<<<<

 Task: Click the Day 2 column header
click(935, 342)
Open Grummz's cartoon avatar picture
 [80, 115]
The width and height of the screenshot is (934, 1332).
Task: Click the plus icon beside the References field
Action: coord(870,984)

>>>>

(Aim of the task) Here, the records must be output exactly and in full.

(Solution)
 Task: Click the Day 2 column header
click(935, 342)
Open Grummz's cartoon avatar picture
 [80, 115]
The width and height of the screenshot is (934, 1332).
Task: Click the plus icon beside the References field
Action: coord(870,984)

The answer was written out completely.